## [Exercise requirements]
Report every line in the listing below that contains the word "Where". Case counts.

Listing for locating words and elements

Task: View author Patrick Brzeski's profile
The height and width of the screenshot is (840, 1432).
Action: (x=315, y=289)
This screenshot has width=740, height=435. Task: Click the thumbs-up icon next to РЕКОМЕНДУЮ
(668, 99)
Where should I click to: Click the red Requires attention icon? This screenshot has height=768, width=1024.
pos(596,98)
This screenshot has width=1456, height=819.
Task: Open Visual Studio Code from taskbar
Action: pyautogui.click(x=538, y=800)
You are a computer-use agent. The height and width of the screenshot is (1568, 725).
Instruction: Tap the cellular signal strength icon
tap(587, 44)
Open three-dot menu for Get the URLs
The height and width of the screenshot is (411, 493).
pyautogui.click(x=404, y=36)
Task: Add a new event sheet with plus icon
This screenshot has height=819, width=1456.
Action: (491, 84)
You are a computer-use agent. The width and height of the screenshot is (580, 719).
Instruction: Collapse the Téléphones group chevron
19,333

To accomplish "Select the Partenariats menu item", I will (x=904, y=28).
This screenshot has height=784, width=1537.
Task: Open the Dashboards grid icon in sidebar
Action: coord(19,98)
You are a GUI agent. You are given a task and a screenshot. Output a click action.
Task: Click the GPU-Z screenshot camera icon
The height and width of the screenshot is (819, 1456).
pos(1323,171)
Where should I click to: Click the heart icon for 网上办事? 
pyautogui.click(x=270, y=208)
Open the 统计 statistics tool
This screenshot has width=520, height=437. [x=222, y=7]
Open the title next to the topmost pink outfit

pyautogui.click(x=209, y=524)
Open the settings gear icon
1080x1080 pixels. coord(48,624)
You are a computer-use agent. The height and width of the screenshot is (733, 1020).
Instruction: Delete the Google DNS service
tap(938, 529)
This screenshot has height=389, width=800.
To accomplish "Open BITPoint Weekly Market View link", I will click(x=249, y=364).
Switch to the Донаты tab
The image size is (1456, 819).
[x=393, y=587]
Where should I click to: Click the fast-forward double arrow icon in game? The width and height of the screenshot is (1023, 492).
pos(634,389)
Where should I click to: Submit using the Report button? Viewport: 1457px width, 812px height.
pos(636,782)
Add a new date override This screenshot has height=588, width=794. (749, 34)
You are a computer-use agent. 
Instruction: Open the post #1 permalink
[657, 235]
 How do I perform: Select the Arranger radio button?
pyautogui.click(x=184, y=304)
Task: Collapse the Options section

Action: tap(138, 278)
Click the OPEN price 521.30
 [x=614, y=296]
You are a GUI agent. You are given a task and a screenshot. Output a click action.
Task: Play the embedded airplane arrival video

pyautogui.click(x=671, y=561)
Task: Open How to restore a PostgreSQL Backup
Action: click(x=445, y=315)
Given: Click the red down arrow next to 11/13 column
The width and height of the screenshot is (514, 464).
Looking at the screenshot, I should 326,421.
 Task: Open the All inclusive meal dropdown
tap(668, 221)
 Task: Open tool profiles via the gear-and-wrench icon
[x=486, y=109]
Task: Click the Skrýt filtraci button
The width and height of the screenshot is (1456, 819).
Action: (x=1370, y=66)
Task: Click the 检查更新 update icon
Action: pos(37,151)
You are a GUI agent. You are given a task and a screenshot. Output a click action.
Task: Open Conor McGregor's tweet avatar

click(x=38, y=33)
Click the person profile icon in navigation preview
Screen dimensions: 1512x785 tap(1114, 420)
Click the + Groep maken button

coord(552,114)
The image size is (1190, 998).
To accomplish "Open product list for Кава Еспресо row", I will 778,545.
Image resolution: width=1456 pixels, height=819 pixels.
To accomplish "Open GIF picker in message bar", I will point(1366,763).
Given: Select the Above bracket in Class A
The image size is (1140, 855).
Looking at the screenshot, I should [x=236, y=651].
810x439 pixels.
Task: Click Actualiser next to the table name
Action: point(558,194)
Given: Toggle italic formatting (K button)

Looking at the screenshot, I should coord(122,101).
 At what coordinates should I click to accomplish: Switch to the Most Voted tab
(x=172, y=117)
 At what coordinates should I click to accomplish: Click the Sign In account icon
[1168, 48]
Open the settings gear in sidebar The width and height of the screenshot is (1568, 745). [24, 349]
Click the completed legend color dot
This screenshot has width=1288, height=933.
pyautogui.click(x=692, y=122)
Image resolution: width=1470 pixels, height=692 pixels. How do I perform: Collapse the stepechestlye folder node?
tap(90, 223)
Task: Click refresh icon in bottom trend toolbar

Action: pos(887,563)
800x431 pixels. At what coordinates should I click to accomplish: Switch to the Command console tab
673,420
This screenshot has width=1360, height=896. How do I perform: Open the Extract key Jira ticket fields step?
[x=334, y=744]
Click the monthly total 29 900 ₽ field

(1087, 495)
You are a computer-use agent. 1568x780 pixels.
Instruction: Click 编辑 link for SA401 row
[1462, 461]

## [Complete output]
Where should I click to: Click the red Requires attention icon? This screenshot has height=768, width=1024.
Where should I click to: Click the heart icon for 网上办事? 
Where should I click to: Click the fast-forward double arrow icon in game? The width and height of the screenshot is (1023, 492).
Where should I click to: Submit using the Report button? Viewport: 1457px width, 812px height.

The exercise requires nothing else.